Fragmento seleccionado »
◆ ◆ ◆
Poner bajo control las nuevas enfermedades es y será el gran reto del conocimiento médico-sanitario en un mundo interconectado en el que los temores y los terrores se difunden y nos afectan de forma inmediata. Curiosamente, el acceso automático a la información y el conocimiento no nos tranquiliza socialmente, sino que en la medida en que de todo se puede hacer espectáculo y mercancía, acabamos por ser víctimas de rumores, invenciones, fantasías o fake-news . Al igual que en el desinformado pasado. La historia habla de la «gran peur» que se produjo en la Francia de antes de la Revolución de 1789, hecha de noticias falsas, hambrunas, inseguridad y de temores ancestrales.
◆ ◆ ◆
[Datos almacenados]
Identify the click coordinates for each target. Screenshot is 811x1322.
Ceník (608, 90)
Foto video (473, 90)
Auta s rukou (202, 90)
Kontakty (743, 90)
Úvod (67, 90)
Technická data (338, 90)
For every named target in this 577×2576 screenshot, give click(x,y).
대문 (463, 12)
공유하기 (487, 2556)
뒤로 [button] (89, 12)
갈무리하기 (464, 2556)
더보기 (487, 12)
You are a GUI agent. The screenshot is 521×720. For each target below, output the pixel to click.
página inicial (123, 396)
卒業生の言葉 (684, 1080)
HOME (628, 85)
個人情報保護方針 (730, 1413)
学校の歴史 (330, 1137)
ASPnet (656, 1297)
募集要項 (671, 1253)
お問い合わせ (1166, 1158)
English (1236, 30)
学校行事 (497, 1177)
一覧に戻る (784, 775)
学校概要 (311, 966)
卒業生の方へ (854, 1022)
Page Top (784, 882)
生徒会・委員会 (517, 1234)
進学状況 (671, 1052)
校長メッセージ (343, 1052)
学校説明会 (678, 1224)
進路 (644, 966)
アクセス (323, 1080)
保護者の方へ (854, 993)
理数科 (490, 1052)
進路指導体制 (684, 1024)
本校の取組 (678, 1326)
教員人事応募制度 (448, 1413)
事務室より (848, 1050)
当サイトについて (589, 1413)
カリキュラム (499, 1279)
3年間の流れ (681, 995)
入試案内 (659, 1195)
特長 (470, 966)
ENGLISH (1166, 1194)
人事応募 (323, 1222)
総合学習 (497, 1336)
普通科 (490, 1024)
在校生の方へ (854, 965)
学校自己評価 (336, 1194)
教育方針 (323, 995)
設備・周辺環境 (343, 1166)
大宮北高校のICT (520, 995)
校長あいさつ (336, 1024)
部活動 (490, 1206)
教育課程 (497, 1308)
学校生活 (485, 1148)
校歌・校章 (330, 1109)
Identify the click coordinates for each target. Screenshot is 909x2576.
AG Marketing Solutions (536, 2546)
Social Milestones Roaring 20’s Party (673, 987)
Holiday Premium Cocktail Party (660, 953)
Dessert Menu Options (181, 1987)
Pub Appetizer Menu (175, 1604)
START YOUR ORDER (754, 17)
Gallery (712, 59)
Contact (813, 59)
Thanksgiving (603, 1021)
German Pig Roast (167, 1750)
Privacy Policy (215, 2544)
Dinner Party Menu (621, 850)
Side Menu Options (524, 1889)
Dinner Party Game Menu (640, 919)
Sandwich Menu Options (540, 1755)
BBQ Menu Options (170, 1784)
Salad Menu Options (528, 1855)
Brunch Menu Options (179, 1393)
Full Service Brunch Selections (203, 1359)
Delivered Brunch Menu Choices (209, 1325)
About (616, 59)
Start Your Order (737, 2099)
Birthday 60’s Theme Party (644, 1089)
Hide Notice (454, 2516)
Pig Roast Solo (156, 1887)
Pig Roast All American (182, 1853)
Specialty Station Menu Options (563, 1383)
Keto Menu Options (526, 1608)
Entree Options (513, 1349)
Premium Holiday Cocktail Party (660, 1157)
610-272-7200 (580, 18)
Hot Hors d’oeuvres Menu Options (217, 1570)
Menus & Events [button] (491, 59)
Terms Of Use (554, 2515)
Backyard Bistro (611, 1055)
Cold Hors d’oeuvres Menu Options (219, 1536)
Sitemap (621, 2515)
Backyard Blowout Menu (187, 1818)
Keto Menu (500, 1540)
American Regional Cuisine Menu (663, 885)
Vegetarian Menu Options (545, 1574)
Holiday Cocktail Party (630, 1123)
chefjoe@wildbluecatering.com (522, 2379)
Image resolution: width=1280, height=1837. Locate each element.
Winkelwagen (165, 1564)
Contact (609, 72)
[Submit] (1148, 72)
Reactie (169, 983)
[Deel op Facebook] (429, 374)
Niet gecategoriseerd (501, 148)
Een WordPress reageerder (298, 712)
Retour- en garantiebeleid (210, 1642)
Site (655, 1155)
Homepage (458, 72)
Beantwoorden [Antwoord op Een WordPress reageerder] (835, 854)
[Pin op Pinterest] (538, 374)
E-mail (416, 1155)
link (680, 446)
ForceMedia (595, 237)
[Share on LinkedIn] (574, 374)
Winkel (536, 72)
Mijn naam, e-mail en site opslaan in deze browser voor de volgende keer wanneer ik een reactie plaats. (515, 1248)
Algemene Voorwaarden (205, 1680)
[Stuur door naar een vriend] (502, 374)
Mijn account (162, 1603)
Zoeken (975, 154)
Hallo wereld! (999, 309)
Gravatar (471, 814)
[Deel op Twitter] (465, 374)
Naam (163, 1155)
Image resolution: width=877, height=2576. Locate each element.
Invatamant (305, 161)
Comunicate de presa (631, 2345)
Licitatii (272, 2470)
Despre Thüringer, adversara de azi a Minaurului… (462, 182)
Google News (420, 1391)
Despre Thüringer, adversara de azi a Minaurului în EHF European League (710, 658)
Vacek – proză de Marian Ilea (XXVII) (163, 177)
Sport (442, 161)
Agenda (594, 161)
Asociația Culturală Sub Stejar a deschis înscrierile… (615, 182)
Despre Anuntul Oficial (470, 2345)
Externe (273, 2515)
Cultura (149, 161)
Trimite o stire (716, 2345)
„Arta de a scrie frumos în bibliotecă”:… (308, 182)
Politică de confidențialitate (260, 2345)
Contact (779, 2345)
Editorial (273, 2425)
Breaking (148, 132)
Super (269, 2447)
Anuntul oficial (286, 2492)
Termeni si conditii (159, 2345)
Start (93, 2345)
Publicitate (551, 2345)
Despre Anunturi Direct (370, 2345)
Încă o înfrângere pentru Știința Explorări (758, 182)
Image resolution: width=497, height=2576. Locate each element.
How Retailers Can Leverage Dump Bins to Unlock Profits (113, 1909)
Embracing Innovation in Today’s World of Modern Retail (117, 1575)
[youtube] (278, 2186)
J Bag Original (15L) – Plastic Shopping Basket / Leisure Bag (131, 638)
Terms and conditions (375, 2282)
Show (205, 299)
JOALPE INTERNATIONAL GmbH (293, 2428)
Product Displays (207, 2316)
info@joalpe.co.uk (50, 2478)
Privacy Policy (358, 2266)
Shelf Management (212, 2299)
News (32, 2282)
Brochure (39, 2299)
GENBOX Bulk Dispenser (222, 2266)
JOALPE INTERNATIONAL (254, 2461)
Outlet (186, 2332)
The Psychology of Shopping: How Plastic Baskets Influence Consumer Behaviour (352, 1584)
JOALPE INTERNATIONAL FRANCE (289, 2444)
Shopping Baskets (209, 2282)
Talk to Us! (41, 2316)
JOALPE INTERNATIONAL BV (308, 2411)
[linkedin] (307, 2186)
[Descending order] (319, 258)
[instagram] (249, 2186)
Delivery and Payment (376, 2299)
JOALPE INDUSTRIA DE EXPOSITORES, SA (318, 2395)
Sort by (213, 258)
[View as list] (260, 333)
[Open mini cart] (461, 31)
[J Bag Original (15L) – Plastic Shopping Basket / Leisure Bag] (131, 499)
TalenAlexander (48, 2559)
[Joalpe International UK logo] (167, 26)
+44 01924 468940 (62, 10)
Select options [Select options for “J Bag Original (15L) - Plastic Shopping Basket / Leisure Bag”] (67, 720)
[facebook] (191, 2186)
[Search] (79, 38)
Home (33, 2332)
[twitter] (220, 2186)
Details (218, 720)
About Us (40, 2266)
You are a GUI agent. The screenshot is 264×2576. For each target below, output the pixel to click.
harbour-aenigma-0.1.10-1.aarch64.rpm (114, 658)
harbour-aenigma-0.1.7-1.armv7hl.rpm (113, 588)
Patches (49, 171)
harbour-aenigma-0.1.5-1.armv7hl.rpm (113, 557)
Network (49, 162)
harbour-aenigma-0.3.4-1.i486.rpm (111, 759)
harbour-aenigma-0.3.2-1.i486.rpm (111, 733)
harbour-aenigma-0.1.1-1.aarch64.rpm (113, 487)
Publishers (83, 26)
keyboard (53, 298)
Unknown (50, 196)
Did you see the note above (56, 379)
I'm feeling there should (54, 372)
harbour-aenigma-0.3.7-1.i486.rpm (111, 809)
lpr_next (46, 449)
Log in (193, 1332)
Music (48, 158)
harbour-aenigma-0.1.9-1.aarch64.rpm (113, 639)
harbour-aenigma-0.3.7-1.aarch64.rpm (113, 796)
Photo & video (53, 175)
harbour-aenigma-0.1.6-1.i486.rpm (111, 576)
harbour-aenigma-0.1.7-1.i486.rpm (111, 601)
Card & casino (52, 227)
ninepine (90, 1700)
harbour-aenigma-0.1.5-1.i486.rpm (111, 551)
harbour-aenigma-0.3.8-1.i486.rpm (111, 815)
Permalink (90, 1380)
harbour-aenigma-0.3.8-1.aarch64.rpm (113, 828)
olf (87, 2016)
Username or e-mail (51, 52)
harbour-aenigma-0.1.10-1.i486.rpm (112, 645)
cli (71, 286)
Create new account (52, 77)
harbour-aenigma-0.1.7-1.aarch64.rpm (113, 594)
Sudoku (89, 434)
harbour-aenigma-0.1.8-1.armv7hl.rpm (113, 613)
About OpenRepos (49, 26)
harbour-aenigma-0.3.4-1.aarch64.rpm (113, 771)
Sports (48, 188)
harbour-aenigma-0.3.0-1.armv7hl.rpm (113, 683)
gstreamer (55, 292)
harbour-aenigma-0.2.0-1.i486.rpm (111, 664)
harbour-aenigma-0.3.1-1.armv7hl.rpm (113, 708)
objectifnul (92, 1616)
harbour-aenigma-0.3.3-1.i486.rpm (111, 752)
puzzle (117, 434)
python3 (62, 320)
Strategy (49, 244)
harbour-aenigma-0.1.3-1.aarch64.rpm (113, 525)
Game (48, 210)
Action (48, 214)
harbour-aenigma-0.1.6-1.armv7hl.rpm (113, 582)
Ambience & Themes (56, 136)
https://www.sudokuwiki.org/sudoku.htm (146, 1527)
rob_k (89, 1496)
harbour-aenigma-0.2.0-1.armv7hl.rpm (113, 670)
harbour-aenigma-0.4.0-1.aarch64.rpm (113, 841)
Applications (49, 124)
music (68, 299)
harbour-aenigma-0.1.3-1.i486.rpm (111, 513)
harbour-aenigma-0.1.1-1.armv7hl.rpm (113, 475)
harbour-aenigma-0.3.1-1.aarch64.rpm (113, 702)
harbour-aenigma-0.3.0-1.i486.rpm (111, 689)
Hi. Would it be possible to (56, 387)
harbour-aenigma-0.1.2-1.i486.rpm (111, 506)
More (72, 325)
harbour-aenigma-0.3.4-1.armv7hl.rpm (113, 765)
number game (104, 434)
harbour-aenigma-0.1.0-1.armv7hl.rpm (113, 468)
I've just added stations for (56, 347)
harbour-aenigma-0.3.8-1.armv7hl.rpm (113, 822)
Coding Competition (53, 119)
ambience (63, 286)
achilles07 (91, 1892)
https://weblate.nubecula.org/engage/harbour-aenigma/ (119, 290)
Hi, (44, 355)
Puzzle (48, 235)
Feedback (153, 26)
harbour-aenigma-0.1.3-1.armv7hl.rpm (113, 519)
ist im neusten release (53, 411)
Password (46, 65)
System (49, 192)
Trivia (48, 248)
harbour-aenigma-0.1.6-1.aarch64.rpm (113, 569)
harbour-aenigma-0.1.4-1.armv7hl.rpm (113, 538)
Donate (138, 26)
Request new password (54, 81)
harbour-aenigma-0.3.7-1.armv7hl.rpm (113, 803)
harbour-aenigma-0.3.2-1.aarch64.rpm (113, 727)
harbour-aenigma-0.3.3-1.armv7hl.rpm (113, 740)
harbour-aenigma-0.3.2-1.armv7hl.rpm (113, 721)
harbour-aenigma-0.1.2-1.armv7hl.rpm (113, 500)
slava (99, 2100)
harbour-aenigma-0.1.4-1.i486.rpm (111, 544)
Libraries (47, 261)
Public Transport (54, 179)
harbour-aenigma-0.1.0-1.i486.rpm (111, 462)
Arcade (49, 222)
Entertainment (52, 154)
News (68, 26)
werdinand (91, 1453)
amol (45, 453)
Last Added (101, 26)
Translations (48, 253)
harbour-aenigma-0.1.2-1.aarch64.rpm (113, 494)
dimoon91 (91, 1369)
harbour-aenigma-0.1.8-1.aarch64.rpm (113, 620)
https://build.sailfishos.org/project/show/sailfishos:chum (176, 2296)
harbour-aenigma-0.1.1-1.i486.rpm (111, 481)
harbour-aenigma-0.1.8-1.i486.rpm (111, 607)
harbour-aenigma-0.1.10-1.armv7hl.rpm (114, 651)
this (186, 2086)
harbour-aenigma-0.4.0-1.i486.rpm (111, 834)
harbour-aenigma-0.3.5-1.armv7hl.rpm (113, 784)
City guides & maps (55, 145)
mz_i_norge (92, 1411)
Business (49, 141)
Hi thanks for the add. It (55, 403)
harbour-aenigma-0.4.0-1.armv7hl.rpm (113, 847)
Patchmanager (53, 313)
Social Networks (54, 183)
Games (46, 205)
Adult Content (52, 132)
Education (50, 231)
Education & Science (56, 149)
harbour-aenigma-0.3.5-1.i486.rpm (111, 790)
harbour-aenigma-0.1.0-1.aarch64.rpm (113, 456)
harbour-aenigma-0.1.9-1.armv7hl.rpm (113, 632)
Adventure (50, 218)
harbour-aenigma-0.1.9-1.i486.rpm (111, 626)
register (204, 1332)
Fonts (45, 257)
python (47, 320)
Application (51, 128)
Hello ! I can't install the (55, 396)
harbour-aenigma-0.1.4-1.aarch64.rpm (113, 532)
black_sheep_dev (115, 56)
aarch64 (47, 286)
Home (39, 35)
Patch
◆ ◆ ◆
Actividades »
a. Copia del fragmento sobre las nuevas enfermedades todo lo que va desde "Poner bajo control" hasta "de temores ancestrales.", sin cambiar nada.
b. Responde a estas preguntas sobre el fragmento de las nuevas enfermedades:
(i) ¿Cuál es el gran reto del conocimiento médico-sanitario?
(ii) ¿De qué acabamos siendo víctimas?
(iii) ¿En qué país y antes de qué acontecimiento se produjo la «gran peur»?

Respuestas escritas »
a.
Poner bajo control las nuevas enfermedades es y será el gran reto del conocimiento médico-sanitario en un mundo interconectado en el que los temores y los terrores se difunden y nos afectan de forma inmediata. Curiosamente, el acceso automático a la información y el conocimiento no nos tranquiliza socialmente, sino que en la medida en que de todo se puede hacer espectáculo y mercancía, acabamos por ser víctimas de rumores, invenciones, fantasías o fake-news . Al igual que en el desinformado pasado. La historia habla de la «gran peur» que se produjo en la Francia de antes de la Revolución de 1789, hecha de noticias falsas, hambrunas, inseguridad y de temores ancestrales.

b.
(i) Poner bajo control las nuevas enfermedades.
(ii) De rumores, invenciones, fantasías o fake-news.
(iii) En Francia, antes de la Revolución de 1789.